NAME
Treex::Core - interface to linguistic structures and processing units in Treex
VERSION
version 0.06903_1
SYNOPSIS
use Treex::Core;
my $doc = Treex::Core::Document->new;
my $bundle = $doc->create_bundle;
my $zone = $bundle->create_zone('en');
my $atree = $zone->create_atree;
my $predicate = $atree->create_child({form=>'loves'});
foreach my $argument (qw(John Mary)) {
my $child = $atree->create_child( { form=>$argument } );
$child->set_parent($predicate);
}
$doc->save('demo.treex');
DESCRIPTION
Treex::Core
is a library of modules for processing linguistic data, especially tree-shaped syntactic representations of natural language sentences, both for language analysis and synthesis purposes.
Treex::Core
is meant to be as language universal as possible. It makes only a few assumptions: the language's written form must be representable by Unicode characters, and it should be possible to segment texts in such language into sentences (or sentence-like units) and words (or word-like units).
Treex::Core
is tightly coupled with the tree editor TrEd, which makes browsing the linguistic data structures very comfortable.
Treex::Core
uses TrEd's Treex::PML for the memory representation, as well as for storing the data into *.treex files, using the XML-based Prague Markup Language.

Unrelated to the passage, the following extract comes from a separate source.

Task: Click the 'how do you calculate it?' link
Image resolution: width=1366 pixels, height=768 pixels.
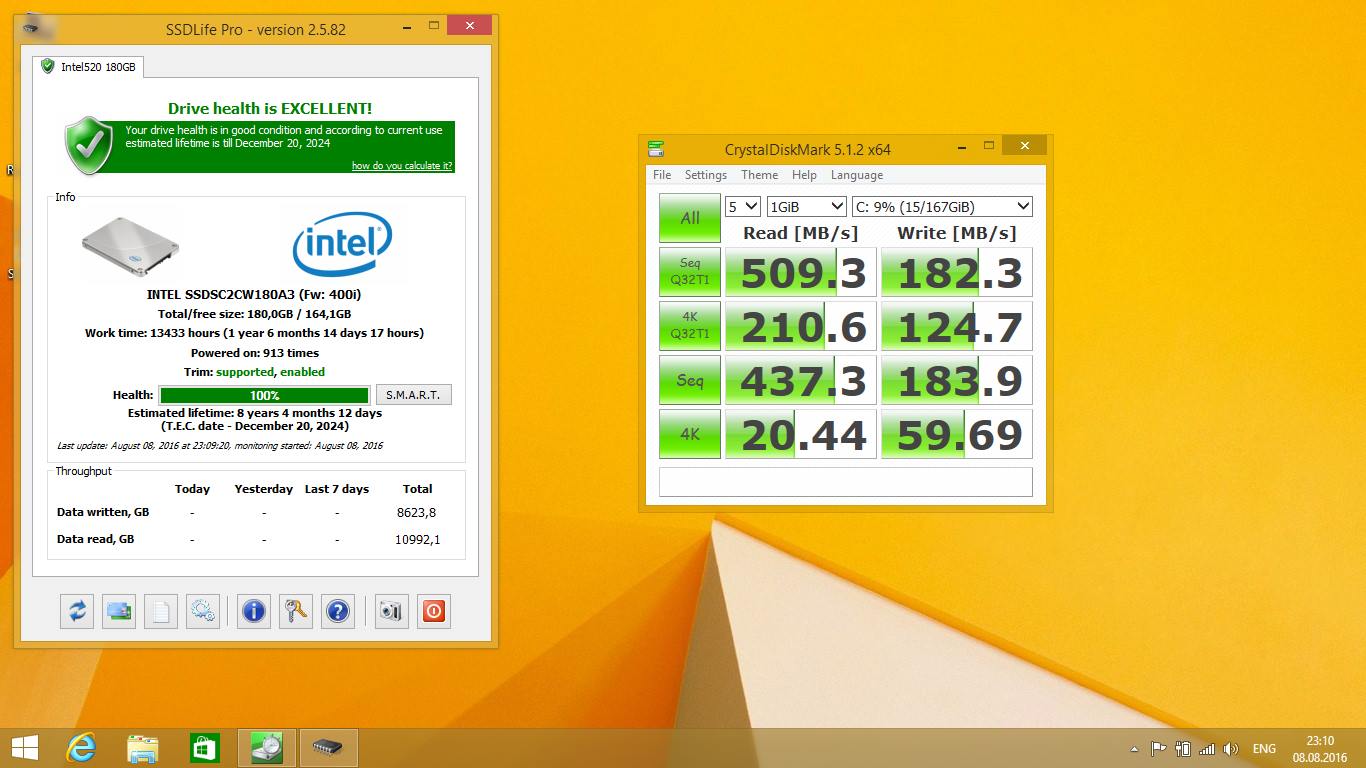Action: [401, 166]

Zones parametrized by language codes and selectors
Treex documents can contain parallel texts in two or more languages, as well as alternative linguistic representations (such as two dependency parses of a same sentence, resulting from different parsers). Such contents of the same type are separated by introducing zones.
Zones (classes derived from Treex::Core::Zone) are parametrized by language ISO codes, and optionally also by so called selectors. Selector can be any string identifying the source or purpose of the given piece of data. It can distinguish e.g. reference translation from machine-translated text, or the most probable parse of a given sentence from the second most probable parse. In Treex data structures, zones are used at two levels:
- Treex::Core::DocZone - allows to have multiple texts stored in the same document
- Treex::Core::BundleZone - allows to have multiple sentences and their representations in each bundle.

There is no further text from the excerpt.